Spielfeld der Feldherren

Bitsch batsch machte es öfter in den turbulenten Zeiten zwischen 1618 und 1648. Franken wurde, nachdem es in den ersten Kriegsjahren vor allem von Heeresdurchzügen und Einquartierungen geplagt worden war, nach 1631 mehr und mehr Spielfeld der Feldherren. Gustav Adolf von Schweden, von den Protestanten als „Löwe aus Mitternacht“ gefeiert, hatte sich mit der Schlacht bei Breitenfeld den Weg in den Süden des Reichs geebnet. 1632 geriet Bamberg in die Hand der Schweden, doch von Nördlingen rückte der bayerische Generalleutnant Tilly an.
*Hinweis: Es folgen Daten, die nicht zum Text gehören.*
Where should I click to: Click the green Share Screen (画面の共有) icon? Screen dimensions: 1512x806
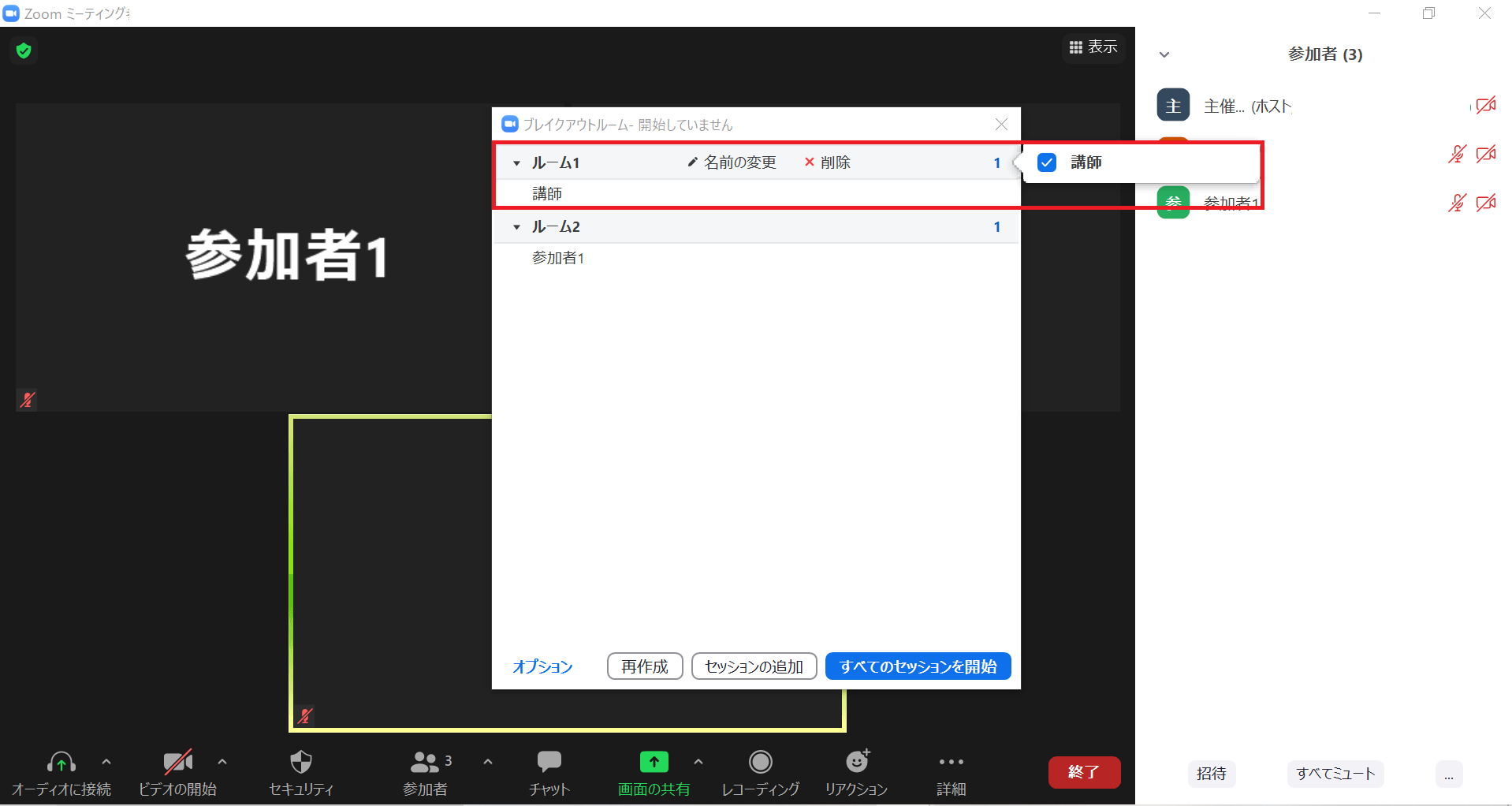click(x=654, y=762)
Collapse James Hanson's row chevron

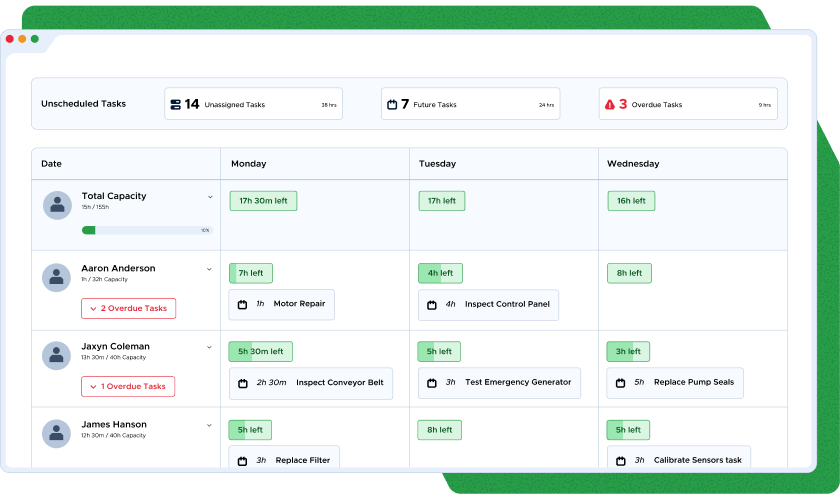point(210,425)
Spätestens der Handstreich von Hollfeld wird den Schweden klargemacht haben, dass die Bayern es ernst meinten. Mit dem Verlust von Bamberg wenige Tage darauf erlitten die Schweden eine erste empfindliche Niederlage, die allerdings kaum etwas entschied. Wenig im Kleinen (in Pegnitz lagen weiterhin schwedische Reiter, die sich beim Drangsalieren der Bauern nicht stören ließen), gar nichts im Großen: Im April 1632 siegten die Schweden in Rain am Lech, überrannten Bayern, wurden ihrerseits geschlagen und so fort. Der Krieg zog sich so lange hin, bis die Kriegsparteien ermatteten. Wegen seiner Verheerungen, des großen Leids auch der Zivilbevölkerung, ging er als der Große Krieg ins deutsche Kollektivgedächtnis ein.

Zeit nehmen

Das Fränkische Schweiz-Museum illustriert den Krieg in Franken und darüber hinaus mit Dokumenten, Grafiken und Objekten, Panorama mehr denn regionalhistorische Graswurzelforschung. Wie schon in den vergangenen Jahren sucht das kleine Museum seine Objekte aus großer Ferne zusammen. Kraus mischt Nahes und Allgemeines und versucht für die beengten Verhältnisse fast zu viel. Einfach zu konsumieren ist die Ausstellung nicht, sie bietet interessante Details für den Besucher, der sich Zeit nimmt. Wie etwa an der Audiostation, für die Rainer Streng und Tengist Kraus Alltagsszenen hörspielartig aufbereitet. haben

Man liest aus Lebensbeschreibungen und kann Flugblätter studieren, strotzend vor Anspielungen, die kaum verstehen kann, wer kein Spezialist ist. Man entziffert Schreiben von Bamberger Amtsleuten in der Fränkischen Schweiz, die einander vor durchziehenden Truppen warnen und staunt ob der Geschwindigkeit der Kuriere. In Statistiken dokumentiert Jens Kraus, der neue Chef des Museums, wie sich Hunger und Pest auswirkten. Manche Dörfer und Weiler müssen nahezu ausgestorben sein. Auf einer Karte kann man studieren, wo in der Gegend sich Scharmützel zutrugen und wo überall Burgen zerstört wurden. Formen für Ofenkacheln zeugen vom Star-Status mancher Akteure wie etwa Friedrich V. von der Pfalz, dem „Winterkönig“.

Parallelen zur Moderne

Historiker betonen, wie viele Parallelen das chaotische, teilprivatisierte Gewaltgeschehen des Dreißigjährigen Krieges zu heutigen Kriegen aufweist. Selbiges gilt für Angewohnheiten. Man sieht einen Schädel, dessen Gebiss das für so viele Soldaten typische „Pfeifenloch“ aufweist: jene Abschleifung der Schneidezähne durch das rauhe Mundstück der Tonpfeife. „Es waren ja die Söldner, die das ,Tabaktrincken’ über Europa verbreiteten“, sagt Kraus. Originale, seltene Waffen kann man bestaunen, von der Muskete bis zum Schwert, aber auch Freizeitgerät der Soldaten: Ein kleiner knöcherner Würfel erinnert daran, womit die Söldner gern die Zeit totschlugen, wenn sich kein Gegner fand.

Dass Soldaten letztlich nicht nur Täter, sondern auch arme Schweine waren, zeigt ein anderer Raum. Eine Amputationssäge, Zangen und Bohrer zum Entfernen von Kugeln gemahnen an den Schrecken nach der Schlacht. Unnötig waren diese Instrumente bei dem Söldner, der in der Schlacht von Wittstock 1636 sein Ende fand: Eine Kugel durchschlug den Kopf glatt. Auch dieser Schädel ist ausgestellt, als gruseliger Zeuge des Krieges, der vor genau 400 Jahren seinen Anfang nahm.


Info: "Söldner, Schrecken, Seuchen. Franken und Böhmen in der Zeit des Dreißigjährigen Krieges“, ab 24. März im Fränkische-Schweiz-Museum.